Glyn Davies (Montgomeryshire)
Nowhere has that been more obvious than in the contribution from those on the Front Bench when we started today’s debate.
The Government of Wales Act 2006, introduced by the Labour party, moved things forward quite a lot, as did the 2011 referendum in relation to tax-raising powers. The Wales Bill takes us further down the road to what I consider to be the inevitable conclusion, but not far enough for me on tax levying responsibility. I will be blunt about my view: it is a mistake that the Bill requires a referendum before devolving responsibility for levying part of income tax collection to the Welsh Government. That is properly an issue for a general election. The Welsh Government are not financially accountable to the people of Wales until they are responsible for levying a degree of income tax. It is also my personal view that financial accountability through responsibility for income tax is so fundamental to a proper, grown-up National Assembly for Wales and Welsh Government that we should not devolve extra responsibility until this principle is accepted—no financial accountability, no new powers.
The First Minister, and perhaps Labour Members here on the Opposition Benches, do not want financial accountability. How convenient it is to bask in the credit of every spend that the people of Wales approve of and blame the UK Government for every difficult decision needed to bring order to the United Kingdom’s finances. We see the First Minister in Wales scrabbling around for any reason he can come up with to avoid committing to a referendum. First, it was lockstep, which is removed by the Bill. Then it was the Barnett deficit, until it became clear that it is a rather smaller Barnett deficit than we thought. I hear now that air passenger duty might be another reason, and if that is resolved, there will be another one. The reality is that Welsh Labour in Cardiff is desperate to avoid financial accountability. It does not want to be properly financially accountable to the Welsh people.

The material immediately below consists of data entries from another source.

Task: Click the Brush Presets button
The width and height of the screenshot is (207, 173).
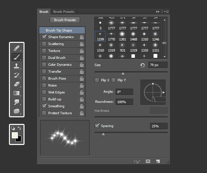Action: click(x=65, y=20)
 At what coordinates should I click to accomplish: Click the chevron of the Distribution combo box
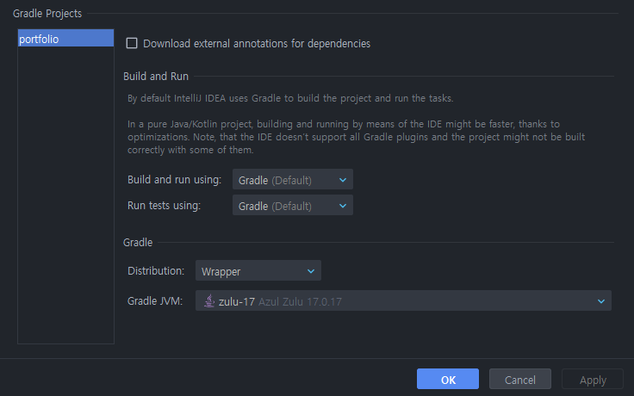[x=311, y=271]
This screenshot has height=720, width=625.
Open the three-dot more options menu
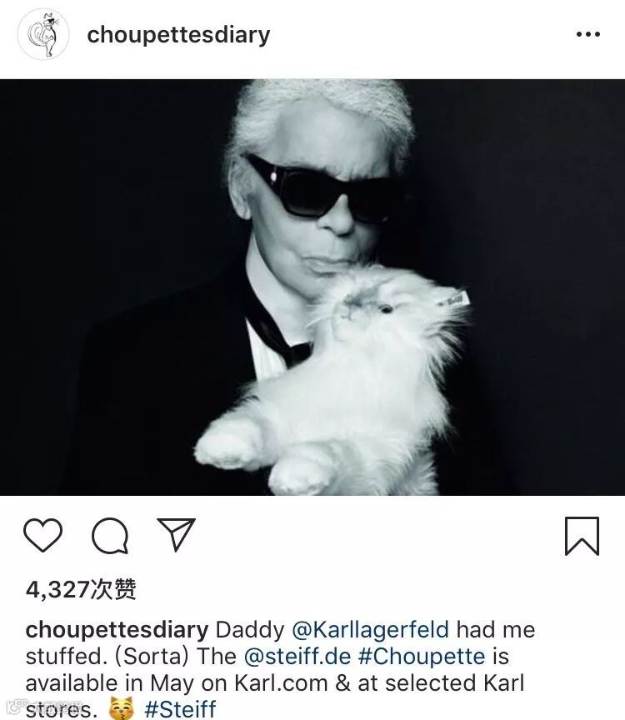point(588,34)
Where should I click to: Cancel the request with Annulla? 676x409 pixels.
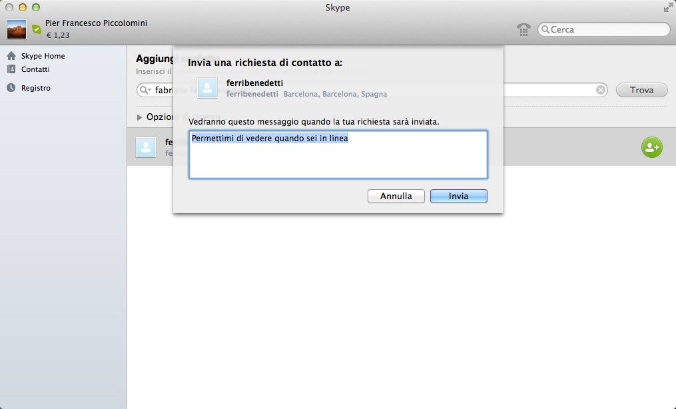(396, 197)
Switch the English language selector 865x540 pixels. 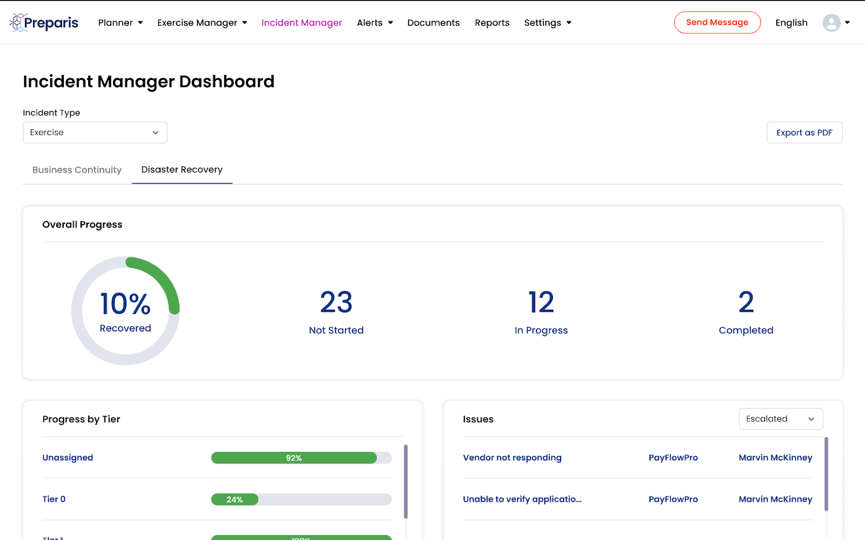click(x=791, y=23)
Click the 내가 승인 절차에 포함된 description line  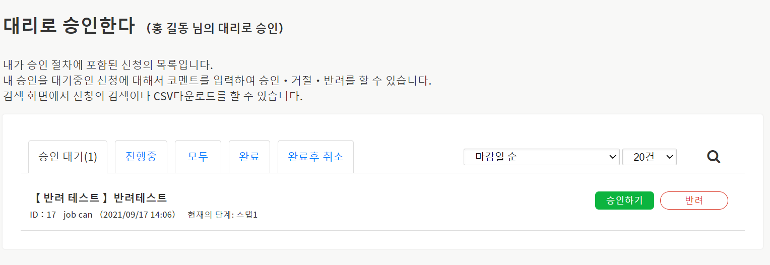[108, 65]
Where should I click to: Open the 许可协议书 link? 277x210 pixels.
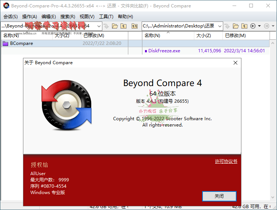[x=226, y=161]
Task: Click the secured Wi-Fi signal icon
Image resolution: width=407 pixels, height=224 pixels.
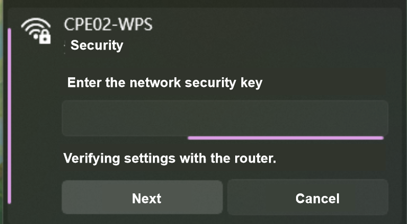Action: (x=36, y=31)
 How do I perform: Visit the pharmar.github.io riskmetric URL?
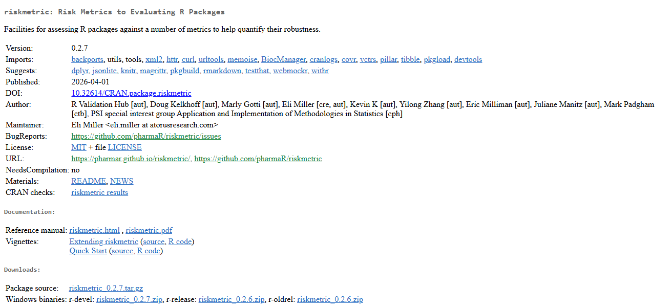(x=131, y=159)
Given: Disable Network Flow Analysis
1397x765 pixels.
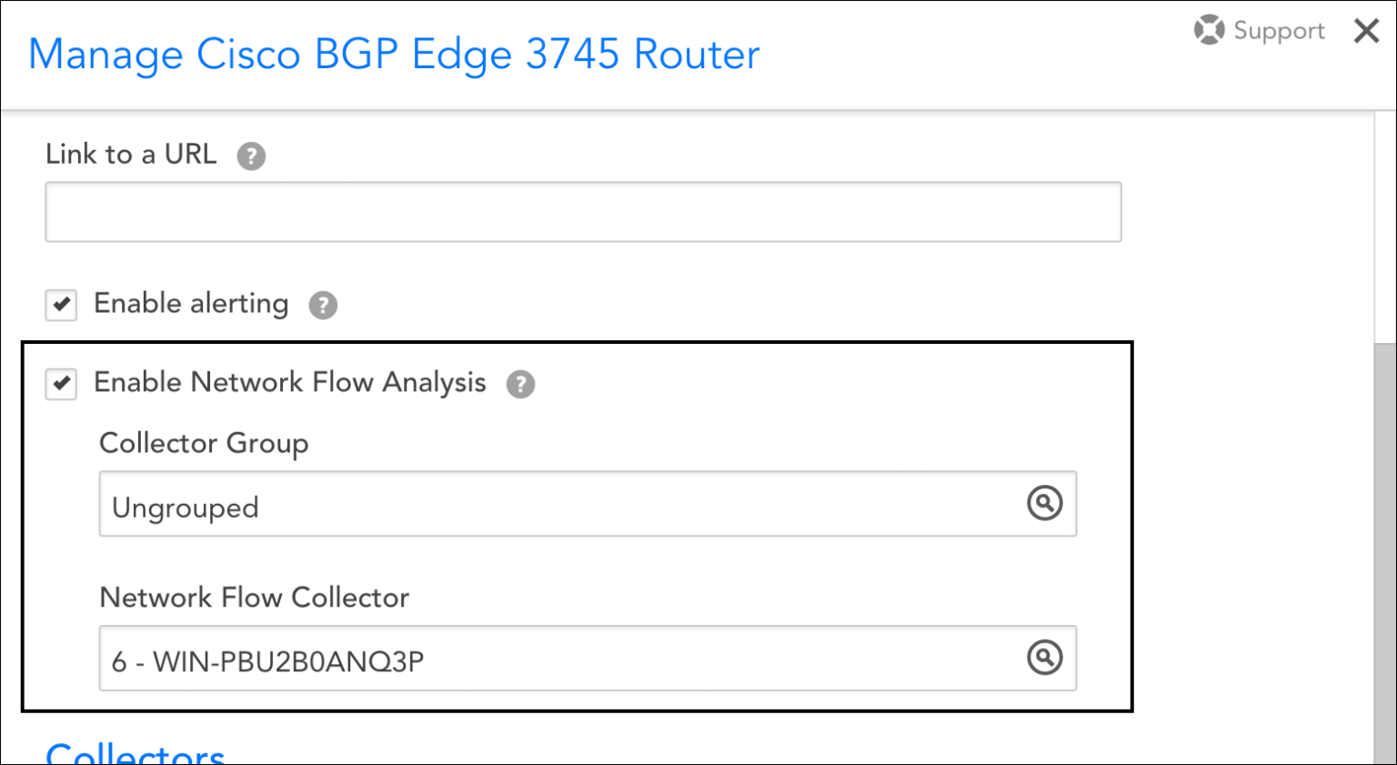Looking at the screenshot, I should point(60,383).
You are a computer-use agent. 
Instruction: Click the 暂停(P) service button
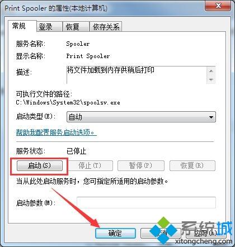click(141, 165)
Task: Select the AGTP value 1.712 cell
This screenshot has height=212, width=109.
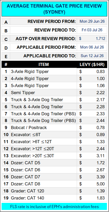Action: point(92,39)
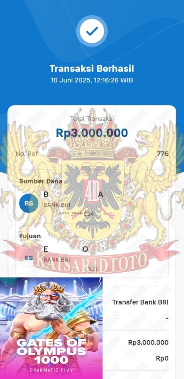Select the 10 Juni 2025 timestamp
Image resolution: width=184 pixels, height=379 pixels.
tap(92, 80)
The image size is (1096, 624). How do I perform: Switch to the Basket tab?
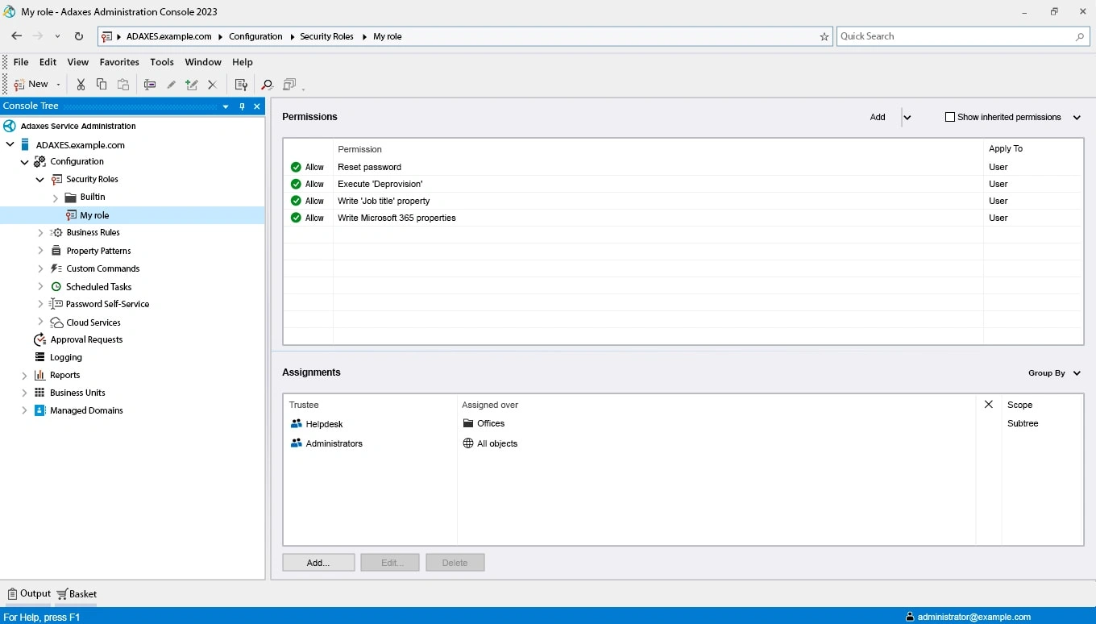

Elfyn Llwyd (Dwyfor Meirionnydd)
I am following the hon. Gentleman’s argument and thinking about what the Labour spokesman said. When the Silk proposals were being discussed, the First Minister of Wales was adamant he did not want air passenger duty devolved, but suddenly he has woken up and is desperately keen on it. It depends what day of the week we are in.
Glyn Davies (Montgomeryshire)
I would be more encouraged if I thought the day of the week was the reason. I think it is a desperate attempt to find one more hurdle to prevent us from moving towards financial accountability.
During the passage of the Bill, I accepted it would include a commitment to a referendum on devolution of income tax levying powers. It was a recommendation of the all-party Silk commission, and in 1997 there was a referendum on this issue in Scotland. In my view, however, the Silk commission was wrong, and weak in its recommendation on this point. Devolving income tax powers is not as big a change as is being made out, and it is entirely appropriate that it be decided at a general election; it does not need a referendum. If a Welsh Labour Government acted irresponsibility, which they might well do, they would quickly be turfed out of office. It is much easier to sit in blissful impotence, complaining.
I would like to see manifesto commitments by my party, the Liberal Democrats and Plaid Cymru to revisit this issue, perhaps in a Wales Bill early next Parliament
and before the Assembly elections in 2016, and to devolve income tax. We should put an end to Labour’s easy ride in Wales and make the Welsh Government properly fiscally accountable to the Welsh people. Only then will devolution grow up and reach its inevitable, logical conclusion.